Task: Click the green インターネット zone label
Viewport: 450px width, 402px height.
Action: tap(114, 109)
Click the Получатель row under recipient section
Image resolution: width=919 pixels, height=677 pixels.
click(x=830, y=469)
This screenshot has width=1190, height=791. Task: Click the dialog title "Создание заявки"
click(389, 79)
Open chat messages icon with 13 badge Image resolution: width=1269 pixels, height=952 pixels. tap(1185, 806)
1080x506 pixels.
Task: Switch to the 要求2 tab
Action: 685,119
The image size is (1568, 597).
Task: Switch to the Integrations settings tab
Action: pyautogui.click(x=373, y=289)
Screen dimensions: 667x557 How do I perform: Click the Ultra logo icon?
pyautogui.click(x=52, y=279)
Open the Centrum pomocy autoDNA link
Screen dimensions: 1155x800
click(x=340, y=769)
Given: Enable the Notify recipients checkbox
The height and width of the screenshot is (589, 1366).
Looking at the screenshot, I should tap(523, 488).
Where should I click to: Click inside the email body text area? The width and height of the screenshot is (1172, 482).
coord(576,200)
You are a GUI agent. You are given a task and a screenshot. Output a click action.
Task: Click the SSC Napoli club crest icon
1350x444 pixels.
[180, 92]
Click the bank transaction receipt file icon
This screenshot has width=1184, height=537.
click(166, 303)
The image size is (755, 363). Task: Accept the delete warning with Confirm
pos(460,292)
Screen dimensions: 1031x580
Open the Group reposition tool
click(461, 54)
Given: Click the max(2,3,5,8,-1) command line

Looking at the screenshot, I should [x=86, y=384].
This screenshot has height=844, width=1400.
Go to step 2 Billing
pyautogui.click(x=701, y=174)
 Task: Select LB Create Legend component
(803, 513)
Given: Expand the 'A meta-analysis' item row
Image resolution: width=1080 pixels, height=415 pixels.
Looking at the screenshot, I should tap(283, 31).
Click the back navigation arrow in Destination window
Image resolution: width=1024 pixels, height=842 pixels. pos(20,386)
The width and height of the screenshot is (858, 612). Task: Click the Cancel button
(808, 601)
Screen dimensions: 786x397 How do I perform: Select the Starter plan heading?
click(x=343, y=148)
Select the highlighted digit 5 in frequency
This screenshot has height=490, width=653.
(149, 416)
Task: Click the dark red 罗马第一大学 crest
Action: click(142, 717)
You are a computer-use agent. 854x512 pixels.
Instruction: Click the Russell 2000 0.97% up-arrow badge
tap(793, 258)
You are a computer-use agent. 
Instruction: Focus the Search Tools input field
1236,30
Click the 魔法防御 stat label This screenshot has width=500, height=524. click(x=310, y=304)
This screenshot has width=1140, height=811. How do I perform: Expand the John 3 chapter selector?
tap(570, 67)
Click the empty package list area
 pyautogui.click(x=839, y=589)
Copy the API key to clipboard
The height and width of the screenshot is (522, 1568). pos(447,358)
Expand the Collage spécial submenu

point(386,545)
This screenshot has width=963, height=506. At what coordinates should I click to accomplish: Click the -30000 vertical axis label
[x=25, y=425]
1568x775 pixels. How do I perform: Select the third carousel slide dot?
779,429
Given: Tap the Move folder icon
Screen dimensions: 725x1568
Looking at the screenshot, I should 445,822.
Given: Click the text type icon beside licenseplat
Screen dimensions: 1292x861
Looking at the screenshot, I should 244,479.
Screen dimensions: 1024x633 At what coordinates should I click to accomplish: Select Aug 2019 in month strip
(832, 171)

=-=-=

GOAL OF THE EXERCISE » What's needed is a word-for-word restatement of all the entries.

THE COMPLETED TASK »
Task: Click the green インターネット zone label
Viewport: 450px width, 402px height.
Action: tap(114, 109)
Click the Получатель row under recipient section
Image resolution: width=919 pixels, height=677 pixels.
click(x=830, y=469)
This screenshot has width=1190, height=791. Task: Click the dialog title "Создание заявки"
click(389, 79)
Open chat messages icon with 13 badge Image resolution: width=1269 pixels, height=952 pixels. tap(1185, 806)
1080x506 pixels.
Task: Switch to the 要求2 tab
Action: 685,119
The image size is (1568, 597).
Task: Switch to the Integrations settings tab
Action: pyautogui.click(x=373, y=289)
Screen dimensions: 667x557 How do I perform: Click the Ultra logo icon?
pyautogui.click(x=52, y=279)
Open the Centrum pomocy autoDNA link
Screen dimensions: 1155x800
click(x=340, y=769)
Given: Enable the Notify recipients checkbox
The height and width of the screenshot is (589, 1366).
Looking at the screenshot, I should tap(523, 488).
Where should I click to: Click inside the email body text area? The width and height of the screenshot is (1172, 482).
coord(576,200)
You are a GUI agent. You are given a task and a screenshot. Output a click action.
Task: Click the SSC Napoli club crest icon
1350x444 pixels.
[180, 92]
Click the bank transaction receipt file icon
This screenshot has width=1184, height=537.
click(166, 303)
The image size is (755, 363). Task: Accept the delete warning with Confirm
pos(460,292)
Screen dimensions: 1031x580
Open the Group reposition tool
click(461, 54)
Given: Click the max(2,3,5,8,-1) command line

Looking at the screenshot, I should [x=86, y=384].
This screenshot has height=844, width=1400.
Go to step 2 Billing
pyautogui.click(x=701, y=174)
 Task: Select LB Create Legend component
(803, 513)
Given: Expand the 'A meta-analysis' item row
Image resolution: width=1080 pixels, height=415 pixels.
Looking at the screenshot, I should tap(283, 31).
Click the back navigation arrow in Destination window
Image resolution: width=1024 pixels, height=842 pixels. pos(20,386)
The width and height of the screenshot is (858, 612). Task: Click the Cancel button
(808, 601)
Screen dimensions: 786x397 How do I perform: Select the Starter plan heading?
click(x=343, y=148)
Select the highlighted digit 5 in frequency
This screenshot has height=490, width=653.
(149, 416)
Task: Click the dark red 罗马第一大学 crest
Action: click(142, 717)
You are a computer-use agent. 854x512 pixels.
Instruction: Click the Russell 2000 0.97% up-arrow badge
tap(793, 258)
You are a computer-use agent. 
Instruction: Focus the Search Tools input field
1236,30
Click the 魔法防御 stat label This screenshot has width=500, height=524. click(x=310, y=304)
This screenshot has width=1140, height=811. How do I perform: Expand the John 3 chapter selector?
tap(570, 67)
Click the empty package list area
 pyautogui.click(x=839, y=589)
Copy the API key to clipboard
The height and width of the screenshot is (522, 1568). pos(447,358)
Expand the Collage spécial submenu

point(386,545)
This screenshot has width=963, height=506. At what coordinates should I click to accomplish: Click the -30000 vertical axis label
[x=25, y=425]
1568x775 pixels. How do I perform: Select the third carousel slide dot?
779,429
Given: Tap the Move folder icon
Screen dimensions: 725x1568
Looking at the screenshot, I should 445,822.
Given: Click the text type icon beside licenseplat
Screen dimensions: 1292x861
Looking at the screenshot, I should 244,479.
Screen dimensions: 1024x633 At what coordinates should I click to accomplish: Select Aug 2019 in month strip
(832, 171)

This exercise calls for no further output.